Some of the presidential candidates who took part in last Monday’s election have advised President Nana Addo Dankwa Akufo-Addo to use his second term to unify the country for accelerated development.
They all maintained that the outcome of the general election showed that the government had no option but to pursue that path in order to advance the progress of the country.
The candidates are Mr David Apasera of the People’s National Convention (PNC), Ms Brigitte Akosua Dzogbenuku of the Progressive People’s Party (PPP), Dr Henry Herbert Lartey of the Great Consolidated Popular Party (GCPP), Mr Hassan Ayariga of the All People Congress’s (APC) and Mr Percival Kofi Akpaloo Liberal Party of Ghana (LPG).
They all commended the Electoral Commission (EC) and the electorate for a peaceful and orderly elections.
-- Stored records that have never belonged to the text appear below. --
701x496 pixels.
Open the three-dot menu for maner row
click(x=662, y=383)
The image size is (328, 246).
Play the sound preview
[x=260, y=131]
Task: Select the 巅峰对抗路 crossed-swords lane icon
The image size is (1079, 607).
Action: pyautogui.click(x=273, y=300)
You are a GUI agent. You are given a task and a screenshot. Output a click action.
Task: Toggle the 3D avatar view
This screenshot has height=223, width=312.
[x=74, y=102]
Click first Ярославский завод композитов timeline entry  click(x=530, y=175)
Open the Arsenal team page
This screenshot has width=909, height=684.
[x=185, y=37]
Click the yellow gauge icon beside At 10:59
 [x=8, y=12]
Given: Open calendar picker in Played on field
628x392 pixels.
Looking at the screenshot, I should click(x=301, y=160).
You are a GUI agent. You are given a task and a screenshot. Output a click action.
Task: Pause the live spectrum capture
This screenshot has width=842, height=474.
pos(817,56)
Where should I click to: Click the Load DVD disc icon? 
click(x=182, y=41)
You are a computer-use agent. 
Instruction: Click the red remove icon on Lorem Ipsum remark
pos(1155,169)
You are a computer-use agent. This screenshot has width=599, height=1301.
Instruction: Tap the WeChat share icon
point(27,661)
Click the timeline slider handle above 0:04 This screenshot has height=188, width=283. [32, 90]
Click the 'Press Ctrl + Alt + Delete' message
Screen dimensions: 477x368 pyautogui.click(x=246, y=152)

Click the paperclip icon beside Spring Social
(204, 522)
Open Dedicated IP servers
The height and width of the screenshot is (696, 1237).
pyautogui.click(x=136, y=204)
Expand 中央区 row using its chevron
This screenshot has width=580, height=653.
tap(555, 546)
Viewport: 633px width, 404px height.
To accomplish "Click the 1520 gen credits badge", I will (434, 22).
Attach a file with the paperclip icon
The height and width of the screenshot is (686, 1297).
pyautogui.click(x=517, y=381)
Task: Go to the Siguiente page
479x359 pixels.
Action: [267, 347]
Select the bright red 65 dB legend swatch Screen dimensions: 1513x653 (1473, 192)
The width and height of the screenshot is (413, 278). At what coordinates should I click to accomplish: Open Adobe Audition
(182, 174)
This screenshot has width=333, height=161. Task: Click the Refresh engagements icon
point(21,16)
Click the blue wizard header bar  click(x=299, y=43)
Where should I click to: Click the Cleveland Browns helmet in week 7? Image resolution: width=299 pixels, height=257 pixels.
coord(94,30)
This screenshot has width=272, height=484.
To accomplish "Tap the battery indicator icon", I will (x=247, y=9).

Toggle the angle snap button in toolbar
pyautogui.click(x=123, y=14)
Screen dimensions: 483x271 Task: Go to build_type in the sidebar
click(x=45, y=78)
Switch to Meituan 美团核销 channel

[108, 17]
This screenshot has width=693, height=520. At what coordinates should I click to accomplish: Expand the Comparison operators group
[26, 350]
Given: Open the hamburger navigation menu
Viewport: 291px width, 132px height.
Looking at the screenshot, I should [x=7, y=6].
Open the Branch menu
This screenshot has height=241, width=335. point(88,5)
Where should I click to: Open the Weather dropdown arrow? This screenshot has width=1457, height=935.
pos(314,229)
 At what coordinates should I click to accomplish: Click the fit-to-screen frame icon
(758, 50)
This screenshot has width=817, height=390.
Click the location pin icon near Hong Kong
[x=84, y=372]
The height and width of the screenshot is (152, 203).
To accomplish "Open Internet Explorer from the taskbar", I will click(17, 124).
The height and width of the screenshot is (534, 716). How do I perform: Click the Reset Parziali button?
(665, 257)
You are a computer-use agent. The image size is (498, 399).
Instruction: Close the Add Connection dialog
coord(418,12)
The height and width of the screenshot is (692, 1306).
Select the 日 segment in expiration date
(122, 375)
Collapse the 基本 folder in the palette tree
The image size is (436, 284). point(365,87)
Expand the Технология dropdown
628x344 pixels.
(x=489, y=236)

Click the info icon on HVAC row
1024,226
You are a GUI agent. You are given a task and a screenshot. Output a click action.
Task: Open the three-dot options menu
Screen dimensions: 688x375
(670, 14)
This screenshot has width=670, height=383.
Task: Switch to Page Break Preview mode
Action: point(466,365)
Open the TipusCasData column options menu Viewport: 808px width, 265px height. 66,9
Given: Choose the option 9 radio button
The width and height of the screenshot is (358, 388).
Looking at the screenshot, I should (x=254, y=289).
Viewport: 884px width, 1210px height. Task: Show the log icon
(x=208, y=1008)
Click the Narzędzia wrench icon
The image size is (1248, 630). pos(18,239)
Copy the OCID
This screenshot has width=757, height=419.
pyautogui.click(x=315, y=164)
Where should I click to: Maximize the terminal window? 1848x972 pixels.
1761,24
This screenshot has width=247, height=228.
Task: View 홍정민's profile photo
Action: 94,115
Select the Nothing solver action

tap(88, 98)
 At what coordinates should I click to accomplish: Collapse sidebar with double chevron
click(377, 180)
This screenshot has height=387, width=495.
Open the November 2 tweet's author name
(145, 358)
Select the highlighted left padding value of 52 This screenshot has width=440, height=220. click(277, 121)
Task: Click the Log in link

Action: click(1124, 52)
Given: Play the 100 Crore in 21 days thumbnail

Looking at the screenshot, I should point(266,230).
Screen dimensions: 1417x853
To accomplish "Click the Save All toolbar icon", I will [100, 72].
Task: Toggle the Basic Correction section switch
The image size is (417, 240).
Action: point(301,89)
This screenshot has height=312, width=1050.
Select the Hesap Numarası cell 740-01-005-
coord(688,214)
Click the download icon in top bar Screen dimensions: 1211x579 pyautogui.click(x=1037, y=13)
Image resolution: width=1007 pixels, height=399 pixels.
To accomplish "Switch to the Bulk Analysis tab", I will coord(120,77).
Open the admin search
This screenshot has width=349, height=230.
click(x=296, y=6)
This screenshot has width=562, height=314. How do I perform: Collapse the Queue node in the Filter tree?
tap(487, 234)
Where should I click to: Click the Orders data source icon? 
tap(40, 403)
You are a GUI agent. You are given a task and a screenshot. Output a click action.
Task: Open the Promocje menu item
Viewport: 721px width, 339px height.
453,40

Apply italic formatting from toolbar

“With parliament split almost in the middle, we wish that they are able to work together in the interest of Ghana rather than in the interest of their respective parties so that we can move this country forward.”
“We hope that they are coming on to do things better in the second term,” the presidential candidate of the PPP, Ms Brigitte Akosua Dzogbenuku, said in an interview with the Daily Graphic shortly after the EC declared Nana Addo Dankwa Akufo-Addo as President-elect after the 2020 presidential election.
Ms Dzogbenuku explained that the dwindling number of votes garnered by the President at the election and the loss of many seats by the NPP were an indication that Ghanaians might not have been happy with the performance of the government in its first term.
She said the posture of the government in the first term was “quite divisive” and expressed the hope that with the outcome of the parliamentary elections, it was clear that the second term would require that the President worked closely with the National Democratic Congress (NDC) to ensure the progress of the country as Ghanaians expected.
Ms Dzogbenuku said the President deserved congratulations for a well-deserved victory, “because he has been declared winner by the institution that is legally mandated to do so”.
Liberal Party of Ghana
The presidential candidate of the LPG urged President Akufo-Addo to consider an all-inclusive government to reduce the tension in the country.
“I believe that if he can embrace an all-inclusive government by inviting members from the other political parties to work with him, it can reduce the tension in the country,” Mr Akpaloo said.
He commended the EC for a “splendid performance, saying “we must commend them for organising a free and fair election.”
Mr Akpaloo also commended all Ghanaians for going out in their numbers to vote and remaining composed until the declaration.
In his congratulatory message to the President-elect, the presidential candidate of the GCPP said the President deserved a second term because of various policies he pursued in his first term.
He was particularly happy with the agricultural flagship programme of the government, Planting for Food and Jobs, which he said was in line with the domestication and operation feed yourself, which were the brainchild of his late father.
While wishing President Akufo-Addo well in his second term, Dr Lartey expressed his preparedness to support the President in any way possible to move the country forward.
All People Congress’s
For his part, Mr Ayariga said he called the President-elect to congratulate him after the EC’s declaration.
He also congratulated Ghanaians in general for comporting themselves in a manner that ensured the conduct of a peaceful election.
“The congratulations does not go to only the President and the NPP. It goes to all of us because we all did a very good job and Ghana has won and we must be proud of one another.
“Let us try to build our democracy in a better way as we continue to excel and promote democracy,” Mr Ayariga said.
Peaceful, transparent election
Mr Apasera of the PNC told the Daily Graphic that when the counting of ballots was moving in favour of the President, he called him to congratulate him.
He also described the entire electoral process, from the filing of papers to the EC’s declaration of the results as “very peaceful.”
He, however, expressed misgivings about certain happenings during the voting process.
“In some areas in the Sissala East Constituency, people queued from morning to late in the night around 7 p.m. because the machines were faulty and my parliamentary candidate suspected foul play.
“That notwithstanding I think that generally the election was peaceful and transparent,” he said.